-------- Provided data --------
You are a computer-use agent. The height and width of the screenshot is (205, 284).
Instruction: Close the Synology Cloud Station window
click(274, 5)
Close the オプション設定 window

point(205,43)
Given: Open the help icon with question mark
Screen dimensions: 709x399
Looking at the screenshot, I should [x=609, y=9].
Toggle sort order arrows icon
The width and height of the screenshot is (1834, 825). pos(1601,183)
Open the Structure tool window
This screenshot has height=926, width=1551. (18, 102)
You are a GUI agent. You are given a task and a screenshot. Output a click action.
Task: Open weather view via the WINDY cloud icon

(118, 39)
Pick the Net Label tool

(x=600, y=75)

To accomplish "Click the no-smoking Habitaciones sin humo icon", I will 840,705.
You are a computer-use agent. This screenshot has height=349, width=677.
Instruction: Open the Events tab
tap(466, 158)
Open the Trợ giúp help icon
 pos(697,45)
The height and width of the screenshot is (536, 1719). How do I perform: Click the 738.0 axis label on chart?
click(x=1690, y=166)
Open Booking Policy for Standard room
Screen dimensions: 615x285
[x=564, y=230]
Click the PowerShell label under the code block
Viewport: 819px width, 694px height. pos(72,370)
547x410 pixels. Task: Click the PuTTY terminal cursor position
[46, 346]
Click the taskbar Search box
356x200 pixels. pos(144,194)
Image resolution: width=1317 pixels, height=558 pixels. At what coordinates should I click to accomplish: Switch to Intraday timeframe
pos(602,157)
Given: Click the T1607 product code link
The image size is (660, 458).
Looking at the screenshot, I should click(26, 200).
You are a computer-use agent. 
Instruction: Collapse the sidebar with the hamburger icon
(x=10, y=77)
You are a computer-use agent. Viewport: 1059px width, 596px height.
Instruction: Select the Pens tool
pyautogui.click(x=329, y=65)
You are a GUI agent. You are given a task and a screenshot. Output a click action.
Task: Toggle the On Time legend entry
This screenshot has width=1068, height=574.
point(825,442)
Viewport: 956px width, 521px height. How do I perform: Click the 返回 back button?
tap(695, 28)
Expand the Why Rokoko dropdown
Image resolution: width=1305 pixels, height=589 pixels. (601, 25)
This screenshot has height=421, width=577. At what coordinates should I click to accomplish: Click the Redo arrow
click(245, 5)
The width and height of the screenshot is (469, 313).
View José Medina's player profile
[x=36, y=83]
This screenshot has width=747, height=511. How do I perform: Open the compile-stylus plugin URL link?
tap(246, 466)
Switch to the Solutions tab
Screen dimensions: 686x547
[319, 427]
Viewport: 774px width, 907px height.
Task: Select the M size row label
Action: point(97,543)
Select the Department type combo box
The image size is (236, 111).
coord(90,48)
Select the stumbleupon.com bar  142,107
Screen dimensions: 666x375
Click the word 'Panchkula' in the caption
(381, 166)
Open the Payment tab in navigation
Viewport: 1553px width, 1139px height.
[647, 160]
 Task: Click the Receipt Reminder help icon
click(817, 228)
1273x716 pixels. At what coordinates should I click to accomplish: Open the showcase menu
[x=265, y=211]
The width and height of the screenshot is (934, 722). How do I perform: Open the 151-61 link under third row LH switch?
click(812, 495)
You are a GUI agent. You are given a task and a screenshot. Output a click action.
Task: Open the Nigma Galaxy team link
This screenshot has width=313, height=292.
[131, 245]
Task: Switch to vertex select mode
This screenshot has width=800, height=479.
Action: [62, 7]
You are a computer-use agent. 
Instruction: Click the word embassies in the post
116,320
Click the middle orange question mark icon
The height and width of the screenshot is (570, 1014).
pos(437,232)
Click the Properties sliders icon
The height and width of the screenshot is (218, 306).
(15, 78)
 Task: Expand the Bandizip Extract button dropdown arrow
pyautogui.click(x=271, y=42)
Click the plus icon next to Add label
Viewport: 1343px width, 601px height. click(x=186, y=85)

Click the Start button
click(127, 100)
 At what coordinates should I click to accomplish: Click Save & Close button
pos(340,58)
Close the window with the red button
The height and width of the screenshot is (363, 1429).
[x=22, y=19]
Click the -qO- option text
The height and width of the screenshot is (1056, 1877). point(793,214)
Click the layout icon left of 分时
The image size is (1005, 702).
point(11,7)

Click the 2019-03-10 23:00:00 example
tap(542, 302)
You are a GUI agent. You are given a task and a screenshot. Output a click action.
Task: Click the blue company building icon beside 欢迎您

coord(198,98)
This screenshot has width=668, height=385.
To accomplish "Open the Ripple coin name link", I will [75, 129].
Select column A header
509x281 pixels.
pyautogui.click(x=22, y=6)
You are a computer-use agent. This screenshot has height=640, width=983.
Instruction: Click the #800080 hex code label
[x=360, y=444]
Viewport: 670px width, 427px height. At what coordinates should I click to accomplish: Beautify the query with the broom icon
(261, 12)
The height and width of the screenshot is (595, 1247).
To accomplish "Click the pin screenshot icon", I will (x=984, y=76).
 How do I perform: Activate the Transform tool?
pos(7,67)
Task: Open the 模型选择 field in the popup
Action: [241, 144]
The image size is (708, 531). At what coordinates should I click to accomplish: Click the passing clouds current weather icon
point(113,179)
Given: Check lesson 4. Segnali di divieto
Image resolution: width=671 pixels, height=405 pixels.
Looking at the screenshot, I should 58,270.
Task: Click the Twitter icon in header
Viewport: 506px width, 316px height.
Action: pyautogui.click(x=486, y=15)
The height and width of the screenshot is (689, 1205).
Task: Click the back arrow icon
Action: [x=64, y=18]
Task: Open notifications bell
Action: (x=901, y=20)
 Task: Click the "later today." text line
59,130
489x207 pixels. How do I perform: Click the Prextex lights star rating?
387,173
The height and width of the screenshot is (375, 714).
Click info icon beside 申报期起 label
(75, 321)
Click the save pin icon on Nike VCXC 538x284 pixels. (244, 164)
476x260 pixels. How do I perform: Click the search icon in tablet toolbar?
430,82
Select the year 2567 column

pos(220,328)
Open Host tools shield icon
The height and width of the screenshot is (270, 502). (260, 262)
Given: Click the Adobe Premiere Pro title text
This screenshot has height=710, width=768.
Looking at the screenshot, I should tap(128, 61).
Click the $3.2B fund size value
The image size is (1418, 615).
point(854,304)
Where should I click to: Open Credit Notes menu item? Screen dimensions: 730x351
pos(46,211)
--------
### Written problem
Reproduce the lines of the records above verbatim, with no changes.

### In response
You are a computer-use agent. The height and width of the screenshot is (205, 284).
Instruction: Close the Synology Cloud Station window
click(274, 5)
Close the オプション設定 window

point(205,43)
Given: Open the help icon with question mark
Screen dimensions: 709x399
Looking at the screenshot, I should [x=609, y=9].
Toggle sort order arrows icon
The width and height of the screenshot is (1834, 825). pos(1601,183)
Open the Structure tool window
This screenshot has height=926, width=1551. (18, 102)
You are a GUI agent. You are given a task and a screenshot. Output a click action.
Task: Open weather view via the WINDY cloud icon

(118, 39)
Pick the Net Label tool

(x=600, y=75)

To accomplish "Click the no-smoking Habitaciones sin humo icon", I will 840,705.
You are a computer-use agent. This screenshot has height=349, width=677.
Instruction: Open the Events tab
tap(466, 158)
Open the Trợ giúp help icon
 pos(697,45)
The height and width of the screenshot is (536, 1719). How do I perform: Click the 738.0 axis label on chart?
click(x=1690, y=166)
Open Booking Policy for Standard room
Screen dimensions: 615x285
[x=564, y=230]
Click the PowerShell label under the code block
Viewport: 819px width, 694px height. pos(72,370)
547x410 pixels. Task: Click the PuTTY terminal cursor position
[46, 346]
Click the taskbar Search box
356x200 pixels. pos(144,194)
Image resolution: width=1317 pixels, height=558 pixels. At what coordinates should I click to accomplish: Switch to Intraday timeframe
pos(602,157)
Given: Click the T1607 product code link
The image size is (660, 458).
Looking at the screenshot, I should click(26, 200).
You are a computer-use agent. 
Instruction: Collapse the sidebar with the hamburger icon
(x=10, y=77)
You are a computer-use agent. Viewport: 1059px width, 596px height.
Instruction: Select the Pens tool
pyautogui.click(x=329, y=65)
You are a GUI agent. You are given a task and a screenshot. Output a click action.
Task: Toggle the On Time legend entry
This screenshot has width=1068, height=574.
point(825,442)
Viewport: 956px width, 521px height. How do I perform: Click the 返回 back button?
tap(695, 28)
Expand the Why Rokoko dropdown
Image resolution: width=1305 pixels, height=589 pixels. (601, 25)
This screenshot has height=421, width=577. At what coordinates should I click to accomplish: Click the Redo arrow
click(245, 5)
The width and height of the screenshot is (469, 313).
View José Medina's player profile
[x=36, y=83]
This screenshot has width=747, height=511. How do I perform: Open the compile-stylus plugin URL link?
tap(246, 466)
Switch to the Solutions tab
Screen dimensions: 686x547
[319, 427]
Viewport: 774px width, 907px height.
Task: Select the M size row label
Action: point(97,543)
Select the Department type combo box
The image size is (236, 111).
coord(90,48)
Select the stumbleupon.com bar  142,107
Screen dimensions: 666x375
Click the word 'Panchkula' in the caption
(381, 166)
Open the Payment tab in navigation
Viewport: 1553px width, 1139px height.
[647, 160]
 Task: Click the Receipt Reminder help icon
click(817, 228)
1273x716 pixels. At what coordinates should I click to accomplish: Open the showcase menu
[x=265, y=211]
The width and height of the screenshot is (934, 722). How do I perform: Open the 151-61 link under third row LH switch?
click(812, 495)
You are a GUI agent. You are given a task and a screenshot. Output a click action.
Task: Open the Nigma Galaxy team link
This screenshot has width=313, height=292.
[131, 245]
Task: Switch to vertex select mode
This screenshot has width=800, height=479.
Action: [62, 7]
You are a computer-use agent. 
Instruction: Click the word embassies in the post
116,320
Click the middle orange question mark icon
The height and width of the screenshot is (570, 1014).
pos(437,232)
Click the Properties sliders icon
The height and width of the screenshot is (218, 306).
(15, 78)
 Task: Expand the Bandizip Extract button dropdown arrow
pyautogui.click(x=271, y=42)
Click the plus icon next to Add label
Viewport: 1343px width, 601px height. click(x=186, y=85)

Click the Start button
click(127, 100)
 At what coordinates should I click to accomplish: Click Save & Close button
pos(340,58)
Close the window with the red button
The height and width of the screenshot is (363, 1429).
[x=22, y=19]
Click the -qO- option text
The height and width of the screenshot is (1056, 1877). point(793,214)
Click the layout icon left of 分时
The image size is (1005, 702).
point(11,7)

Click the 2019-03-10 23:00:00 example
tap(542, 302)
You are a GUI agent. You are given a task and a screenshot. Output a click action.
Task: Click the blue company building icon beside 欢迎您

coord(198,98)
This screenshot has width=668, height=385.
To accomplish "Open the Ripple coin name link", I will [75, 129].
Select column A header
509x281 pixels.
pyautogui.click(x=22, y=6)
You are a computer-use agent. This screenshot has height=640, width=983.
Instruction: Click the #800080 hex code label
[x=360, y=444]
Viewport: 670px width, 427px height. At what coordinates should I click to accomplish: Beautify the query with the broom icon
(261, 12)
The height and width of the screenshot is (595, 1247).
To accomplish "Click the pin screenshot icon", I will (x=984, y=76).
 How do I perform: Activate the Transform tool?
pos(7,67)
Task: Open the 模型选择 field in the popup
Action: [241, 144]
The image size is (708, 531). At what coordinates should I click to accomplish: Click the passing clouds current weather icon
point(113,179)
Given: Check lesson 4. Segnali di divieto
Image resolution: width=671 pixels, height=405 pixels.
Looking at the screenshot, I should 58,270.
Task: Click the Twitter icon in header
Viewport: 506px width, 316px height.
Action: pyautogui.click(x=486, y=15)
The height and width of the screenshot is (689, 1205).
Task: Click the back arrow icon
Action: [x=64, y=18]
Task: Open notifications bell
Action: (x=901, y=20)
 Task: Click the "later today." text line
59,130
489x207 pixels. How do I perform: Click the Prextex lights star rating?
387,173
The height and width of the screenshot is (375, 714).
Click info icon beside 申报期起 label
(75, 321)
Click the save pin icon on Nike VCXC 538x284 pixels. (244, 164)
476x260 pixels. How do I perform: Click the search icon in tablet toolbar?
430,82
Select the year 2567 column

pos(220,328)
Open Host tools shield icon
The height and width of the screenshot is (270, 502). (260, 262)
Given: Click the Adobe Premiere Pro title text
This screenshot has height=710, width=768.
Looking at the screenshot, I should tap(128, 61).
Click the $3.2B fund size value
The image size is (1418, 615).
point(854,304)
Where should I click to: Open Credit Notes menu item? Screen dimensions: 730x351
pos(46,211)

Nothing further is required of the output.